“Stop thinking of your career as a ladder. Ladders are neat, linear progressions along a narrow track. Your career is more like a painting where opportunities abound in every direction.” – Unknown
There is only one time in my life that an interviewer has cut an interview short with me. I was interviewing at a well-known horse racing institution in my old Kentucky home. The interviewer took one look at my concise resume on the desk in front of him and said, “I just can’t make sense of this. You haven’t taken the same linear path in your career that most candidates have. You’ve worked at a lot of jobs, and you’ve even worked at multiple different jobs at the same time. Why is that?”
It rapidly became apparent that the qualities I bring to the table were not qualities they were looking for. This role didn’t require the zest for learning or the drive that I’d tried to showcase in my resume. They were looking for someone more cookie-cutter, from a straight-and-narrow (read: linear) career path. They wanted someone who was ready to devote 100% of their time to their organization for years to come. They didn’t want an entrepreneurial spirit who deviates from the norm, nor did they want someone who doesn’t come from money and who’d pulled herself up by the bootstraps, even if it meant working multiple jobs at the same time.
After five minutes, the interviewer turned my resume over, placing it face-down on his desk, and asked the dreaded: “Do you have any other questions for me?”

__Information shown__.
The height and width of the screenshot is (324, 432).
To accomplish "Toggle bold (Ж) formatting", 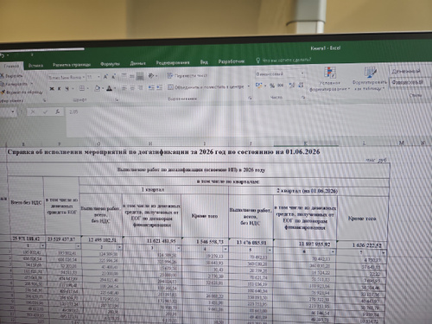I will coord(52,89).
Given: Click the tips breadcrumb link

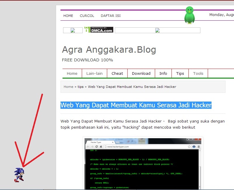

__Try it__. In the career passage, after how many minutes did the interviewer turn the resume face-down on the desk?

__The completed task__. Five minutes.